# four gear chome



## fordcowboy (Dec 27, 1999)

Check out the chrome wheels on the batmobile .fcb:thumbsup http://cgi.ebay.com/Nu-1966-Batmobi...150550505523?pt=Slot_Cars&hash=item230d826833


----------



## Super Coupe (Feb 16, 2010)

They need to sell those chrome wheels separetly. Tom


----------



## videojimmy (Jan 12, 2006)

they have them on all the 4 gear iwheels I believe.

I also think AW should sell them separetly!
I'm going to take some of an iwheels I have and put them on a black one


----------



## roadrner (Jul 21, 1999)

Super Coupe said:


> They need to sell those chrome wheels separetly. Tom



Agreed.Could use a good dozen sets or so. 
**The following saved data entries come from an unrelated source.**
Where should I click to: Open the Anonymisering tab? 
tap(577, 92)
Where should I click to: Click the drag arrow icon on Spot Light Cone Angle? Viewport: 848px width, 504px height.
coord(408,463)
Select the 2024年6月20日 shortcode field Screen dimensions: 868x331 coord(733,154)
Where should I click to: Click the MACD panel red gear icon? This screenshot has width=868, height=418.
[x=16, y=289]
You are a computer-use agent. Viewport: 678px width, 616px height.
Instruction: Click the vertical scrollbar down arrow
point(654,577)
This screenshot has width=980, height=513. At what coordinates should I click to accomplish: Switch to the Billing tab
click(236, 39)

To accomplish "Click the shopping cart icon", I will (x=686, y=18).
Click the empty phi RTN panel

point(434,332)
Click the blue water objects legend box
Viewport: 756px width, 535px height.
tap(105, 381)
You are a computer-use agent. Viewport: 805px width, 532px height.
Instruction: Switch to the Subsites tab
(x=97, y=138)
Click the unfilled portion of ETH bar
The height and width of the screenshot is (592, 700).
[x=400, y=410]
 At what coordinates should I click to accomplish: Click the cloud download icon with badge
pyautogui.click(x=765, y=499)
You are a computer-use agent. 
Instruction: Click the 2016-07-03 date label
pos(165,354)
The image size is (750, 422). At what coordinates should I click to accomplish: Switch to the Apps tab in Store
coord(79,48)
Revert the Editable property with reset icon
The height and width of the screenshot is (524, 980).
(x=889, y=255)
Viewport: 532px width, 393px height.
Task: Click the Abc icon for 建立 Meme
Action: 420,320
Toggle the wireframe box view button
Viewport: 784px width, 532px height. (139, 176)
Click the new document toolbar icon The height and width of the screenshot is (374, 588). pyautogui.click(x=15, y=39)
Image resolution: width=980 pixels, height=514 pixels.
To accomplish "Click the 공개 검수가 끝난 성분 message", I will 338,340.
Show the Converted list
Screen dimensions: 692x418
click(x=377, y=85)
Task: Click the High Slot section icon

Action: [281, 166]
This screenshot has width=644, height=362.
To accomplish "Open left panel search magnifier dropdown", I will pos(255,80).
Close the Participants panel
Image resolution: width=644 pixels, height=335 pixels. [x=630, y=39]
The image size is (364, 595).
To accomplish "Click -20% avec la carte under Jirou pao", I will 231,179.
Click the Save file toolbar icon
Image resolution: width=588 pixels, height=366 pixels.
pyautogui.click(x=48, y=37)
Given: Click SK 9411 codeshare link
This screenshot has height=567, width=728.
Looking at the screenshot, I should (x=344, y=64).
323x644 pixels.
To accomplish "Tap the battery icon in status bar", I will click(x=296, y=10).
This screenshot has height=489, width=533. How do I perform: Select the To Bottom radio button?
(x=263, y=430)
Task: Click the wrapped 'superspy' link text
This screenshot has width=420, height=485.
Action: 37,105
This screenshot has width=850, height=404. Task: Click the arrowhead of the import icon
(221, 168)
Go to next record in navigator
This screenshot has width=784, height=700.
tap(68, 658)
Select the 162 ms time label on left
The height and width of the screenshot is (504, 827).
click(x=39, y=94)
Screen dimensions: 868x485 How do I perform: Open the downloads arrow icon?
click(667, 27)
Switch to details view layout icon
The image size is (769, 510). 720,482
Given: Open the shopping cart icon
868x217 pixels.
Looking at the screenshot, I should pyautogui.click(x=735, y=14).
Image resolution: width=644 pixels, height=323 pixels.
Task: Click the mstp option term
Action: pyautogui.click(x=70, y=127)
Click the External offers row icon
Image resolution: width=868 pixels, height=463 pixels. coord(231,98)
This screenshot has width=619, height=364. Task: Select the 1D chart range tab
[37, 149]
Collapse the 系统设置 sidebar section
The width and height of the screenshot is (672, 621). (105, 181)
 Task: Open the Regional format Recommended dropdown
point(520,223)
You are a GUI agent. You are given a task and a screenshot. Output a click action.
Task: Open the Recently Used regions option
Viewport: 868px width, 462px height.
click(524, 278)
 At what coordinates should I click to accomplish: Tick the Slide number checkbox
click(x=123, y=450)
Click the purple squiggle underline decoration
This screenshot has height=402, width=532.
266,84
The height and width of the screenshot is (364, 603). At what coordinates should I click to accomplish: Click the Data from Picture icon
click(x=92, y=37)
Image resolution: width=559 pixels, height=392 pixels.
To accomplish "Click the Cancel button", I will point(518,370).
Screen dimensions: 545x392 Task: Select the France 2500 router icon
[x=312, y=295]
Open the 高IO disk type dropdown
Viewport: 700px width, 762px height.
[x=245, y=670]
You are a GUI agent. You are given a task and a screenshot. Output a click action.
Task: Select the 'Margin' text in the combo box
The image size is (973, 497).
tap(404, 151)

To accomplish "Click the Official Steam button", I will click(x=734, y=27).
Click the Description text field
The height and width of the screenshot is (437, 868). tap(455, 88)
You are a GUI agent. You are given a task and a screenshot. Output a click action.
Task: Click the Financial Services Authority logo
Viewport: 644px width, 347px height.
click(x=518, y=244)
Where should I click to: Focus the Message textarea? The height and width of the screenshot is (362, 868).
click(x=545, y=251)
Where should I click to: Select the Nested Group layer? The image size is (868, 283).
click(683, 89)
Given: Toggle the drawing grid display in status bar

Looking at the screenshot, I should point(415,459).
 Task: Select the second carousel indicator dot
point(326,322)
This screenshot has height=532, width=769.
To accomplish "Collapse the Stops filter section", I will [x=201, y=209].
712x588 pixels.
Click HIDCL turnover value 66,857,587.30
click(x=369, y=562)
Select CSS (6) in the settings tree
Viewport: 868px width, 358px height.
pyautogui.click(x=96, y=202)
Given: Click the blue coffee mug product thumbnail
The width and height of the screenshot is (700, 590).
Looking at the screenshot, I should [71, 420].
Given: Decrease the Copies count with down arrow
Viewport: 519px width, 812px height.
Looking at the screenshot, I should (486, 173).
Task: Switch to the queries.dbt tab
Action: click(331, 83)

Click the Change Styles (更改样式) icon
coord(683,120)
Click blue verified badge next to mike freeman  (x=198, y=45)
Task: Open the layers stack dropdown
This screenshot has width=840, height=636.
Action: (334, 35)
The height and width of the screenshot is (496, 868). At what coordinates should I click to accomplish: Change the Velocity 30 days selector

Is it my old eyesight or do many of these AW XT bodies seem to have a slight bow to the bod going from front to back? The Chevelle stocker they reproduced was the one I noticed at first. The Batmobil pictured here seems to have a similar problem.  rr


----------



## Joe65SkylarkGS (Feb 15, 2010)

Got these tonight. Agreed on the chrome wheels. Why don't they make and sell them? They allready have the means??


----------



## alpink (Aug 22, 2010)

joe65skylark. share the wealth. I'll take one of those batmobile White Lightnings (I-Wheels)!... LOL


----------



## plymouth71 (Dec 14, 2009)

I'll take the other one!


----------



## Joe65SkylarkGS (Feb 15, 2010)

Do you guys see the difference in the 2 WL's???


----------



## Rolls (Jan 1, 2010)

Red patch in front of the rear wheel??


----------



## Joe65SkylarkGS (Feb 15, 2010)

Rolls said:


> Red patch in front of the rear wheel??


Yup:thumbsup:. Don't know why but maybe an accident scene or something? I have not seen the latest movie.


----------